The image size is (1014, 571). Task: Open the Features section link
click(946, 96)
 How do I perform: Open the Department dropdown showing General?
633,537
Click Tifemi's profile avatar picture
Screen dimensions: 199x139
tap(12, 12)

WORK TO DO —
Copy the data above word for word.

WRITTEN RESPONSE —
The image size is (1014, 571). Task: Open the Features section link
click(946, 96)
 How do I perform: Open the Department dropdown showing General?
633,537
Click Tifemi's profile avatar picture
Screen dimensions: 199x139
tap(12, 12)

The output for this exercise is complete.